» TASK TO CARRY OUT: Gather every line of the rows below that contains the word "Pricing" and copy those lines out. Case counts.
● ● ●
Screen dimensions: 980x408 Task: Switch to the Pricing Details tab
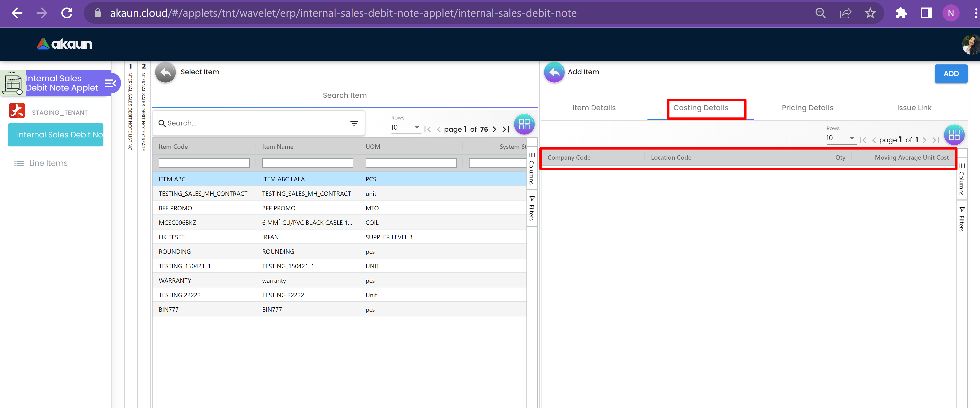(807, 108)

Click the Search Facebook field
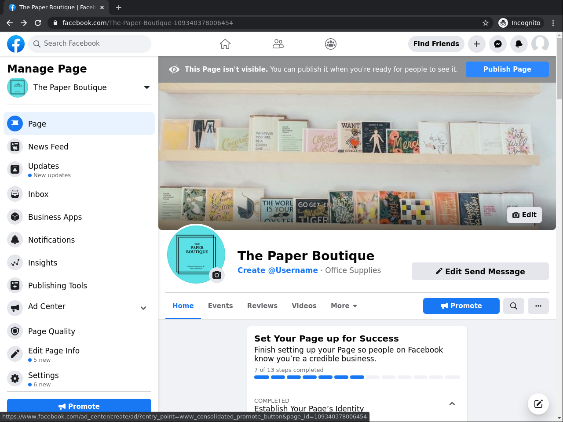[90, 44]
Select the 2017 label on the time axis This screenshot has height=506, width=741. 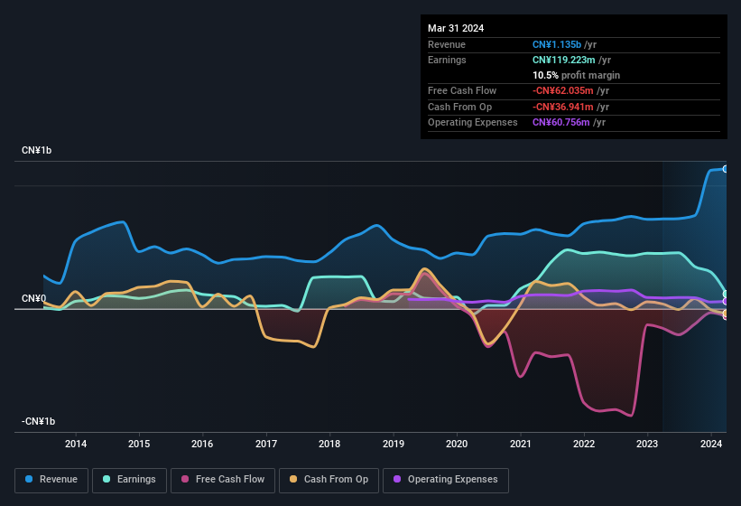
● ● ●
» ANSWER IN FULL:
Screen dimensions: 980x408 Task: Switch to the Pricing Details tab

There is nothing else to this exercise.